2. Contract Analysis Tools

Kosloff described using Litera’s analysis tool “to check typographic issues and consistency issues, reference issues… It is very good at just eliminating that bit more of a lengthier process of control, finding errors and seeing where the defined terms have been used properly.” These tools streamline the error-checking process that has traditionally consumed significant associate time.

3. Document Comparison Software

“We use that constantly to give internal stakeholders and external stakeholders clients a quick view as to how a document has changed,” Kosloff noted of redline comparison tools. Beyond merely showing changes, these tools assist lawyers in spotting issues that might need additional attention.

Beyond these specialised legal tools, Kosloff acknowledged the importance of practice management systems, including time recording software and file management systems, though he noted these have become so fundamental that “I don’t even think about [them] as a legal tech tool.”

The Human Element Remains Irreplaceable

Despite his enthusiasm for legal technology, Kosloff was clear that technology enhances rather than replaces the human lawyer: “The thing that AI is not able to do, and I mean put this on my gravestone if it ever will be able to do it, it’s not able to be human.”

He emphasised that clients continue to value human qualities that technology cannot replicate:

  • Building trust and rapport
  • Managing client expectations
  • Providing responsive, empathetic service
  • Exercising judgment in complex situations
  • Being a trusted advisor who has the client’s best interests at heart

“I’m willing to say that the vast majority of people prefer organic human contact over AI contact,” Kosloff observed, highlighting why technical skills must complement rather than replace human abilities.
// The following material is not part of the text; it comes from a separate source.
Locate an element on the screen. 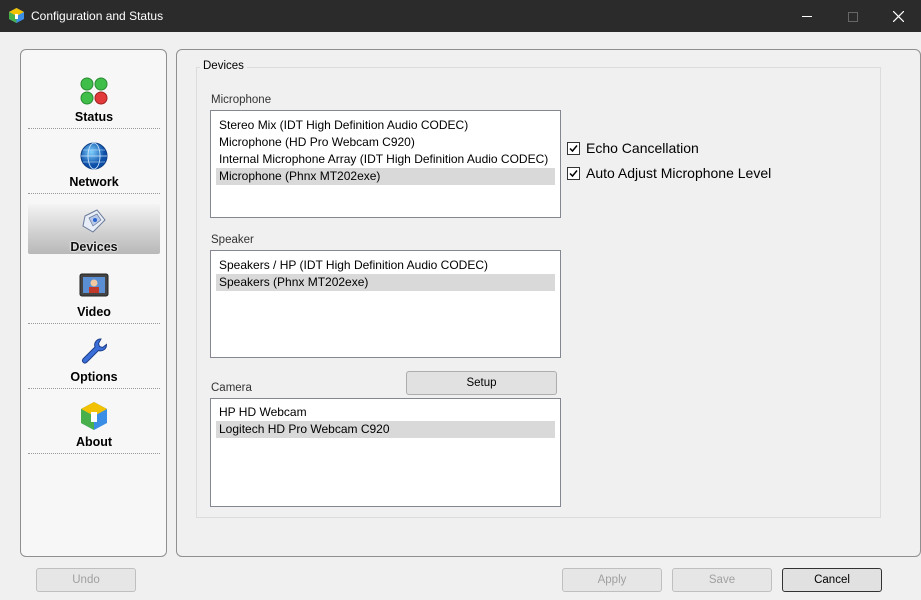 Image resolution: width=921 pixels, height=600 pixels. minimize-button is located at coordinates (807, 16).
Preparing for Legal Tech Interviews

For law students and early-career professionals preparing for interviews, Kosloff suggested firms are increasingly likely to assess candidates’ familiarity with legal technology. Potential questions might include:

  • What is your experience with legal technology?
  • How competent are you in prompting AI systems?
  • Can you give an example of when you needed to compile or extract significant information in a short period, and how did you solve that problem?

He emphasised that interviewers will be interested in “how you have previously, in any situation whatsoever, whether that be in the academic environment or a summer job… been curious to see whether you could use these tools in practice to your benefit.”
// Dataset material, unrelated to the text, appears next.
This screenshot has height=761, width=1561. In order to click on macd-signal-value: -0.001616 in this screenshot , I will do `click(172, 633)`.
Is Coding Still Relevant for Lawyers?

When asked whether coding skills remain important for lawyers—a topic that generated significant interest in legal education a few years ago—Kosloff expressed skepticism about their practical value in private practice.
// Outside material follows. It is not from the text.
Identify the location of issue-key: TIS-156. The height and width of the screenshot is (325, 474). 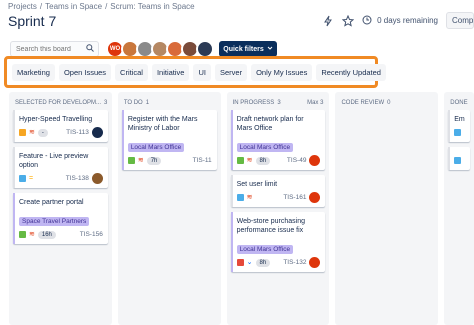
(92, 234).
“I personally am on the boat that says keep the lawyers and the coders separate,” he explained. “I haven’t seen an instance where certainly in private practice, in my line of work, coding is something that a client would pay a lawyer to do.” He questioned the value proposition: “Why would a client want to pay a lawyer to code where they could probably get a more cost-efficient service from an actual coder with much better skills?”

This perspective suggests that while understanding technology is increasingly important, lawyers should focus on developing skills that complement rather than duplicate technological capabilities.

The Evolving Role of the Lawyer

Looking to the future, Kosloff predicted continued acceleration in the digitalisation of legal practice “in ways that we cannot comprehend yet.” However, he remained optimistic about the future role of human lawyers: “The job of a lawyer is not going anywhere.”

As legal technology advances, lawyers who can effectively balance technological competence with uniquely human skills will be best positioned to thrive. Kosloff’s insights suggest that successful lawyers will be those who embrace technology as a tool that enhances their practice while continuing to develop the interpersonal and analytical skills that clients most value.

For law students and early-career professionals, this means developing a dual focus: building sufficient technological literacy to leverage emerging tools effectively while honing the human skills that will continue to differentiate lawyers in an increasingly automated world.